#### Activity
Within the listing below, please show every line carrying the string "Select".
________
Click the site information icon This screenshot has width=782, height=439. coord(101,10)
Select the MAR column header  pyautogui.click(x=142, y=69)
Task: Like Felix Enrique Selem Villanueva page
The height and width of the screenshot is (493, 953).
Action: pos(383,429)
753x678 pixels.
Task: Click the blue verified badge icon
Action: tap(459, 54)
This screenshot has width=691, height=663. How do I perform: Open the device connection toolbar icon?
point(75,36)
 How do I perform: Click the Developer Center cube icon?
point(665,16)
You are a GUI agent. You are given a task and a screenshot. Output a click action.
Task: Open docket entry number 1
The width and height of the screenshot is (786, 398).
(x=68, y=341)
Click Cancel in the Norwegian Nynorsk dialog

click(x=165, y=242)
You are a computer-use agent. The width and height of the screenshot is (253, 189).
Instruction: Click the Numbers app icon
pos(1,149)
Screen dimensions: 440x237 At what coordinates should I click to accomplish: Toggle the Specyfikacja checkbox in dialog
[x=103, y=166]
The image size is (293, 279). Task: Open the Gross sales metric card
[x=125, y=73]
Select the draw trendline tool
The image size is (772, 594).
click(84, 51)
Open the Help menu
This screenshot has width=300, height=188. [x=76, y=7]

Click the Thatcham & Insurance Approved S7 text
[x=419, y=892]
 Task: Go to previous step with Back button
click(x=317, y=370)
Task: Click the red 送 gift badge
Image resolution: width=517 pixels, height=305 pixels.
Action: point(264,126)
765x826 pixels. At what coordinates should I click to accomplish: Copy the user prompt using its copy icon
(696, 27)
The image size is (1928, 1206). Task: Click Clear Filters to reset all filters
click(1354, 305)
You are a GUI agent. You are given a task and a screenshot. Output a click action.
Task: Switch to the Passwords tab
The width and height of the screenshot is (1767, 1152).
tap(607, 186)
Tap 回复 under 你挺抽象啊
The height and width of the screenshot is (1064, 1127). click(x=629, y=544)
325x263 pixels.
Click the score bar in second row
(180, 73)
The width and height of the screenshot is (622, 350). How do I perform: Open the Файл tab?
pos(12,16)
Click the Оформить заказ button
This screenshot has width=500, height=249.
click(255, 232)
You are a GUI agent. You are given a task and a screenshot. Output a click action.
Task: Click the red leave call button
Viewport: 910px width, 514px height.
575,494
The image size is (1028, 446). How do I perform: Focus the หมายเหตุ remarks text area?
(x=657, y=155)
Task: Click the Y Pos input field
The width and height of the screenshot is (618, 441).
________
#### Solution for this problem
Select the MAR column header  pyautogui.click(x=142, y=69)
Select the draw trendline tool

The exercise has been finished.